Seul compte le principe suivant, qui n’est dit ouvertement nulle part, mais qui prévaut toutefois dans l’esprit des décideurs occidentaux : la Russie de Poutine a osé défier les normes établies internationalement. Et si, pour la punir aux yeux de tous, il faut fermer les yeux sur la destruction d’une partie de la population civile du Donbass, tant pis.

Je tiens toutefois à vous rassurer : j’écris cela non dans le but de condamner, mais pour attirer l’attention sur les nouvelles règles du jeu entre l’Occident et la Russie. Et ces règles reviennent à dire soit qu’il n’y a pas de règles du tout, soit qu’elles n’existent quasiment pas. En réalité, seule la victoire psychologique visible sur l’ennemi compte. Tout le reste n’est, au fond, que secondaire.

La semaine dernière, j’ai questionné un allié proche de Vladimir Poutine : que pense-t-on, au Kremlin, du gratin russe privé de parmesan et de jambon ? La réponse s’est faite nostalgique, se limitant à une description lyrique des lieux où les « privés de parmesan » peuvent se rendre pour en déguster.

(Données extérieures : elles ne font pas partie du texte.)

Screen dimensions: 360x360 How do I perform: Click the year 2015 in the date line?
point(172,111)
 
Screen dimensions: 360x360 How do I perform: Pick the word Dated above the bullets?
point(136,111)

Autour de Vladimir Poutine, on pense que l’Occident a acculé la Russie au pied du mur et l’a privée de sa liberté de manoeuvre dans sa relation stratégique avec les Etats-Unis et l’Europe. Selon le président russe, si Moscou lâche sur la question de l’Ukraine, nos ex-partenaires du G8 déploieront une nouvelle série d’ultimatums sur tout un éventail de questions, du statut de Kaliningrad à celui très contesté des îles Kouriles.

C’est pourquoi, au Kremlin, on est mentalement prêt à ce que l’étau se resserre dans la guerre des sanctions dans les jours qui viennent, voire les années à venir. Vladimir Poutine pense que les sanctions et les contre-sanctions permettront le désentendement de l’Europe. Et si le processus de ce désentendement oblige certains, dans l’Occident comme en Russie, à avoir un mode de vie moins bon, tant pis.

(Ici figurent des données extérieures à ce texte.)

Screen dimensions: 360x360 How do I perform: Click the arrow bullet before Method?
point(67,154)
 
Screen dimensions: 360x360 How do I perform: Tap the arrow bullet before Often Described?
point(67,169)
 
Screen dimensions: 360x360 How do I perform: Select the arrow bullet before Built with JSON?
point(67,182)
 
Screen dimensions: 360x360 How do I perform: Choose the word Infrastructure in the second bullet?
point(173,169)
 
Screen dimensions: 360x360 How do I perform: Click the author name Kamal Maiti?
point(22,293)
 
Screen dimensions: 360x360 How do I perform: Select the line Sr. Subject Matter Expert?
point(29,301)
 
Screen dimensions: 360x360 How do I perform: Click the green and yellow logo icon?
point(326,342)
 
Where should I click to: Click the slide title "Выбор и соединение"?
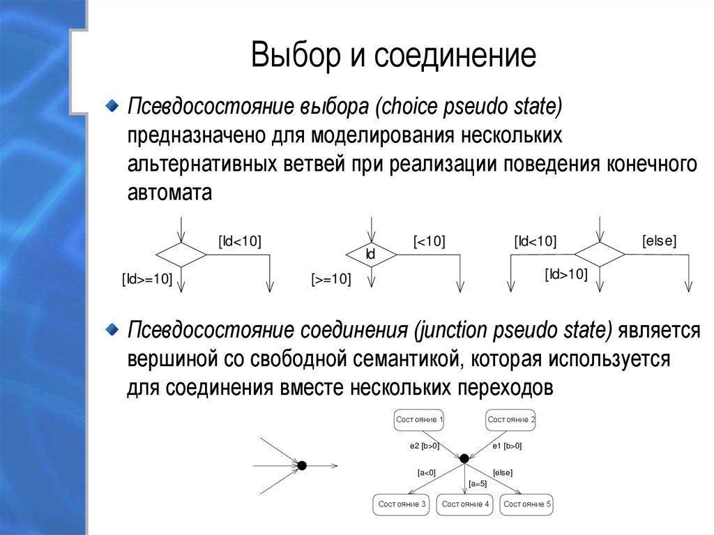pos(394,56)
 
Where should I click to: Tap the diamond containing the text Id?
pos(371,255)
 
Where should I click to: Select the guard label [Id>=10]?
pos(147,279)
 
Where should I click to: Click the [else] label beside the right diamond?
pos(659,241)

Dans son livre de science-fiction culte Les fontaines du paradis, le romancier américain Arthur C. Clarke écrit : « j’ai toujours voulu savoir ce qui se passerait si une force irrésistible rencontrait un obstacle invicible ». Eh bien, dans les mois à venir, les années peut-être, les habitants du continent européen connaîtront la réponse à sa question. L’Occident pourrait être cette « force irrésistible », et la Russie, cet « obstacle invincible ». Ce serait la suite logique aux événements qui se poursuivent actuellement en Europe. Et pourtant, nous souhaiterions que cette logique soit tout autre : comme celle, par exemple, qui a guidé le Congrès américain en 1921. Certes, durant toutes les années où Lénine était au pouvoir en Russie, l’élite politique américaine a haï ouvertement la Russie soviétique. Mais quand le pays s’est retrouvé en proie à une terrible famine, le Congrès américain a adopté une « Loi sur le soulagement de la famine en Russie ». Au total, plus de 20 millions de dollars ont été affectés à l’ensemble des livraisons de nourriture gratuites en RSFS. A l’époque, cela représentait une somme colossale. Combien de nos concitoyens ont ainsi pu réchapper de la faim grâce à l’Amérique ? Beaucoup.

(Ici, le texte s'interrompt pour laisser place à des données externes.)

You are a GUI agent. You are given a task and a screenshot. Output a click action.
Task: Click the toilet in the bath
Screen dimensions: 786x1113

Je sais bien que mes appels et mes espoirs sonnent comme désespérément naïfs. Mais peut-être l’Occident doit-il cesser ses moqueries douteuses sur les tentatives russes d’aider la population civile du Donbass ? Peut-être que les Etats-Unis et l’Europe devraient se joindre à ces tentatives d’aide ou, du moins, lancer leur propre opération ? Peut-être qu’un objectif humanitaire commun aiderait la Russie et l’Occident à abandonner cette logique de confrontation ? La Russie a fait le premier pas. Au tour de ses adversaires à présent.